PwC fined £6.5m over audit of BHS before retailer’s collapse

UK regulator also censures individual audit partner amid ‘misconduct’ finding

PwC said it was “sorry” that its audit work on BHS fell below the expected professional standards. Photograph: Getty

PwC said it was “sorry” that its audit work on BHS fell below the expected professional standards. Photograph: Getty

 

The UK’s accounting regulator has censured PricewaterhouseCoopers (PwC) and fined it £6.5 million (€7.4 million) over the group’s audit of UK retailer BHS two years before its collapse.

PwC’s audit partner Steve Denison was also fined £325,000 and severely reprimanded after admitting “misconduct”, the FRC said. Under the terms of the settlement, Mr Denison is “not to perform any audit work for a period of 15 years”.

The Financial Reporting Council said the Big Four accountancy admitted to and accepted fines over “misconduct” in relation to the BHS audit. The watchdog also issued a “severe reprimand”.

“We recognise and accept there were serious shortcomings with this audit work.
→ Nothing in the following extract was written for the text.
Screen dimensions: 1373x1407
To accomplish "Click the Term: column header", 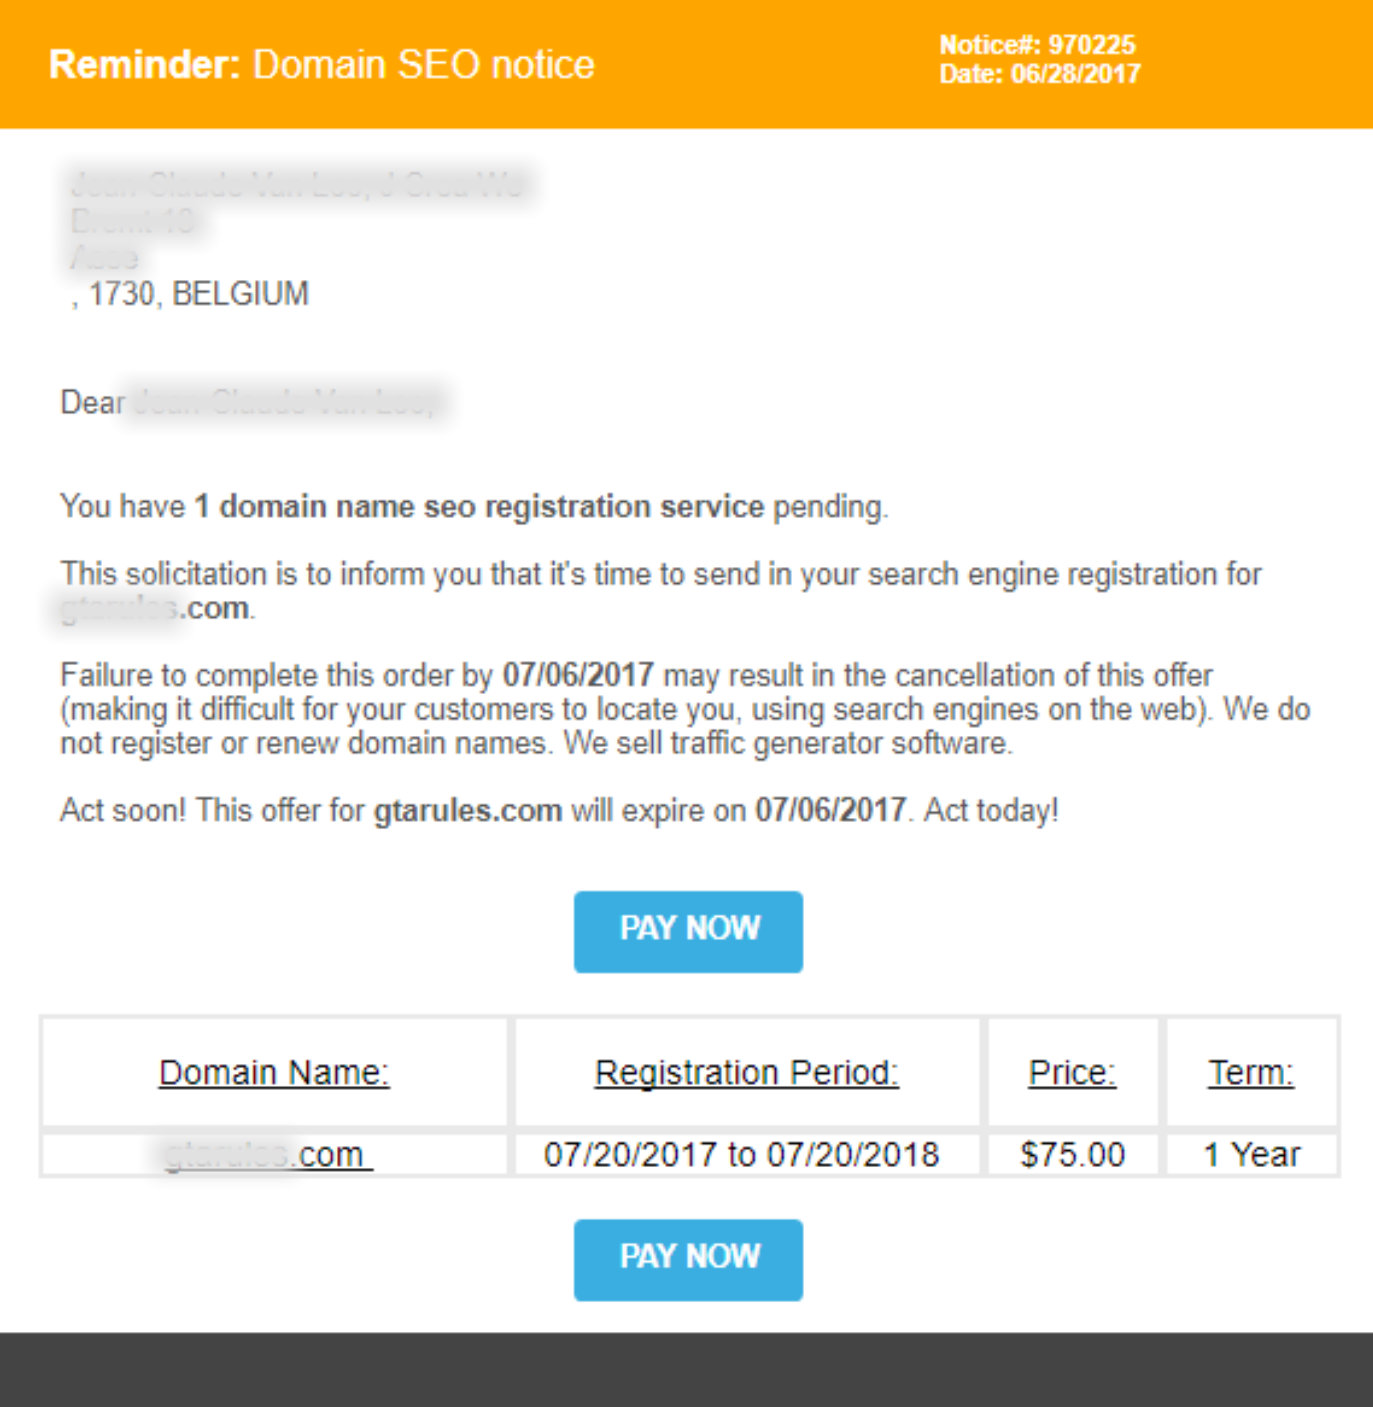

We are sorry that our work fell well below the professional standards expected of us and that we demand of ourselves,” PwC said on its website.

It added: “Whilst the failings did not contribute to the collapse of BHS over one year later, they were serious and this is reflected in the Financial Reporting Council settlement.”
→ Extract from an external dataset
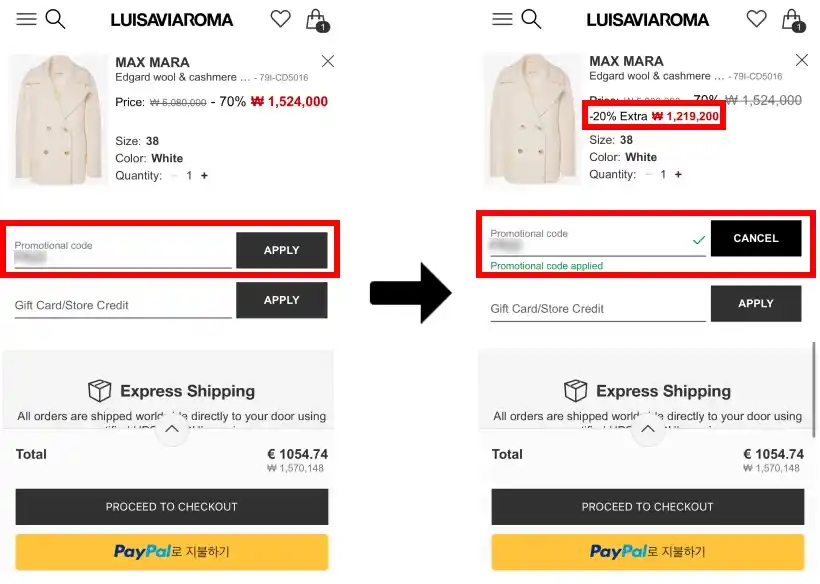The height and width of the screenshot is (584, 820).
Task: Increase quantity with plus in left screenshot
Action: (204, 176)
The FRC said under the terms of the agreement, PwC will “monitor and support its Leeds audit practice and provide detailed annual reports about that practice to the FRC for the next three years.”

‘Review and amend’

PwC will also “review and amend its policies and procedures to ensure that audits of all non-listed high risk or high-profile companies (including private companies which employ at least 10,000 individuals in the UK) are subject to an engagement quality control review,” the FRC said.

The figures for the penalties reflect a reduction of around a third for “early settlement”.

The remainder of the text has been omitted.